Enfin, de nombreuses affections somatiques (affections du corps, par opposition à la structure mentale, le psychisme d'un individu) peuvent entraîner des troubles mentaux.
Ainsi, des maladies cérébrales, comme un traumatisme crânien ou une tumeur, sont notamment susceptibles de se manifester par des symptômes psychiques. De même, des maladies de certaines glandes hormonales, comme la thyroïde, l'hypophyse, la surrénale, ou encore un excès d'urée, une syphilis peuvent induire dans le courant de leur évolution des troubles mentaux.
Les manifestations liées à la grossesse, plus précisément à la période suivant immédiatement l'accouchement (post-partum), représentent un cas particulier.
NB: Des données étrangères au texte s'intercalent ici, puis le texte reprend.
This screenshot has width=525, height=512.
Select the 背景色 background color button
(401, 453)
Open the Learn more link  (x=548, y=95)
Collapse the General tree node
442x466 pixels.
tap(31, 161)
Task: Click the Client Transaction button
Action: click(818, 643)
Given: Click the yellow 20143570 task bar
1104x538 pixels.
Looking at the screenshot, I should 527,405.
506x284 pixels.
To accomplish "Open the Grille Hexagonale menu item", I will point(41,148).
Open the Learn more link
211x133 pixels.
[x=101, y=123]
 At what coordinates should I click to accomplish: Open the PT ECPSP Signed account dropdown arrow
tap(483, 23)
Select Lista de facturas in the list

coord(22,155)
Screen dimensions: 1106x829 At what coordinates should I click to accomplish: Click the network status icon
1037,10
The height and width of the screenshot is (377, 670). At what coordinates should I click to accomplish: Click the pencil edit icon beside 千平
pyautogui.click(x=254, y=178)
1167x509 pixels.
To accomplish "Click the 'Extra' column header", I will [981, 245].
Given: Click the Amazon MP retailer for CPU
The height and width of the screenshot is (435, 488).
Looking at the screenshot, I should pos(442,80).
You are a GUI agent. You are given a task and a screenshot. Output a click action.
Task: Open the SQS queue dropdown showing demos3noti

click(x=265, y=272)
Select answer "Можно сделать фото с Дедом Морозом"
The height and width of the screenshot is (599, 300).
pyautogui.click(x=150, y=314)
Le «post-partum blues» est fréquent et correspond à une tendance dépressive observée au troisième jour après l'accouchement. La psychose dite puerpérale (relative aux suites de couche), qui peut être précédée du «post-partum blues», correspond, dans sa forme typique, à un état de confusion marqué par des idées délirantes centrées sur l'enfant: la patiente peut nier la naissance ou bien craindre que le nourrisson soit en danger. Une humeur très oscillante accompagnée de dépression ou d'excitation complète ce tableau clinique. Le risque de suicide ou d'infanticide est majeur et, pour prévenir un tel drame, la mère doit être hospitalisée. À l'origine de ce trouble se trouvent les modifications hormonales de la période du post-partum ainsi qu'une pathologie préexistante de la personnalité de la mère.